Etchenike sintió que el discurso del Polaco era una antología de lugares comunes, que estaba escuchando hablar al arquetipo del emigrante del centro de Europa, al loco de la guerra.
– Uno va dejando todo -proseguía el otro-. Algunos perdimos también, además de la historia personal, la familia o la memoria, los testimonios formales de la identidad, toda huella o registro legal. Por eso yo puedo decir que soy Gombrowicz… Desde hace cuarenta años, desde 1939, soy Gombrowicz. Si es un nombre que suena demasiado típico para polaco anclado, lo siento. Pero es un apellido…
– Pero no el suyo.
– Digamos que es el mío, sí. A algunos les ponen un nombre; éste me lo puse yo. Como Witold, el escritor que tal vez usted conoce de mentas. Él ha vuelto a Europa, hace unos años… Yo, no. Yo nunca tuve otra patria que no fuera el cine.

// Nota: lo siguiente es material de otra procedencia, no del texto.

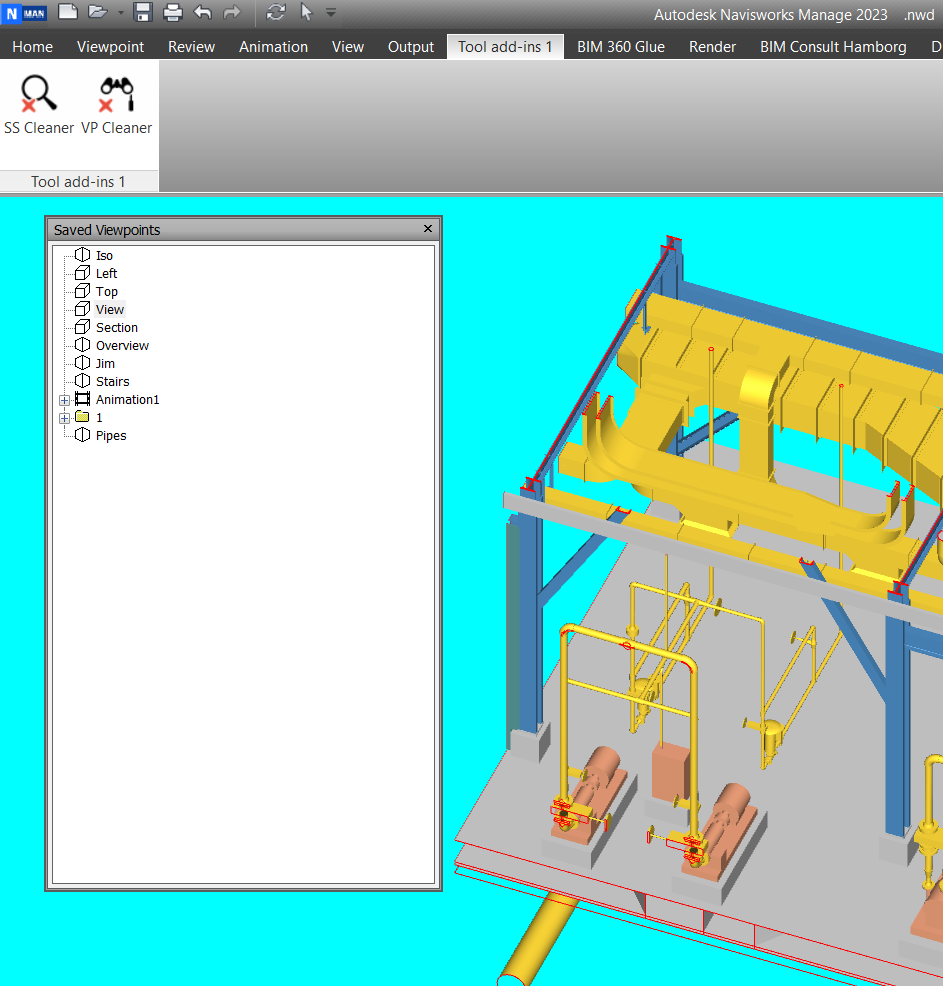Open a file with folder icon

(97, 13)
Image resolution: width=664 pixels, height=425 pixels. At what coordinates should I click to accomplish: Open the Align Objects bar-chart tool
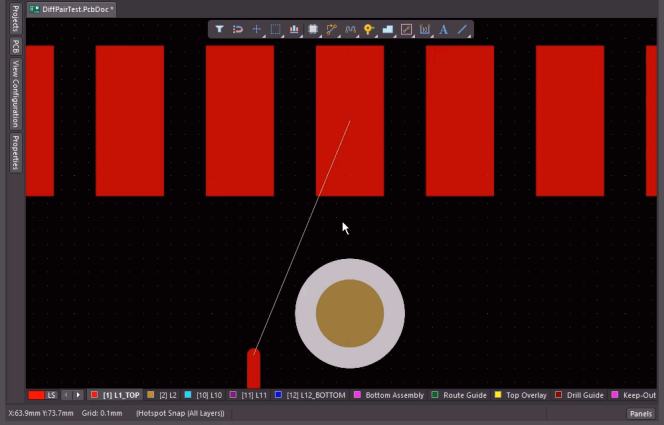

– Suena lindo eso, pero es mentira.
– No es mío. Es una variación de “la patria del escritor es el lenguaje”, que dijo alguien.
– Es mentira, también -se excedió Etchenike-. La traducción, en esa línea de razonamiento, sería una especie de exilio… Y nadie se va en barco del idioma o lo amenazan para que abandone el cine.
– No vine en ése -dijo el Polaco señalando repentinamente hacia el océano, aludiendo a los hierros oxidados mar adentro-. Eso sí es leyenda, o tal vez simple mentira. Pero por ese barco me iré -y volvió a señalar la lejana mole encallada-. Por ese barco me iré pero no me iré solo.
– ¿Qué quiere decir?
Ahí el Polaco se transfiguró y Etchenike sintió el dulce y temido vértigo de estar a punto se ser objeto de una confesión.
– Yo me hago el boludo, mi amigo -y el duro argentinismo sonó más duro en boca del viejo-. Yo me hago el loco, también. Pero no soy ni boludo ni loco.
– Claro que no: los locos no tienen su memoria, su capacidad de observación.
El otro lo miró raro:
– Me está cargando…
– Hablo de cine, Gombrowicz. Recuerda nombres, rostros, fechas… Me imagino que sería capaz de reconocer a cualquiera, vivo o muerto.
El Polaco asintió.
– ¿Cuántos años hace?
– Cuarenta, como Witold.
– ¿Y las películas? ¿Cómo consiguió eso?
– Ésa es otra historia para otro día. Cuando demos El tercer hombre.
– Me interesa El tercer hombre, Polaco. Sobre todo el personaje de Orson Welles, que apenas aparece pero define todo.
– Eso: desaparece y aparece.
Gombrowicz soltó la frase y quiso seguir viaje hacia adentro.
– Espere: usted me quería decir algo -insistió Etchenike.
El otro lo miró con asombro:
– Ya se lo dije.
Y entró. Casi chocó con el cabo Castro que salía en ese momento:
– ¿Qué hace acá? -le dijo a Etchenike.
– Hacía tiempo con el amigo, hablando de cine.
El policía se le arrimó.
– Hay novedades… -dijo y calló de pronto.
Los sollozos de una mujer joven de pelo rubio y largo pasaron junto a ellos bajo el amparo de un brazo maduro y protector que no temblaba.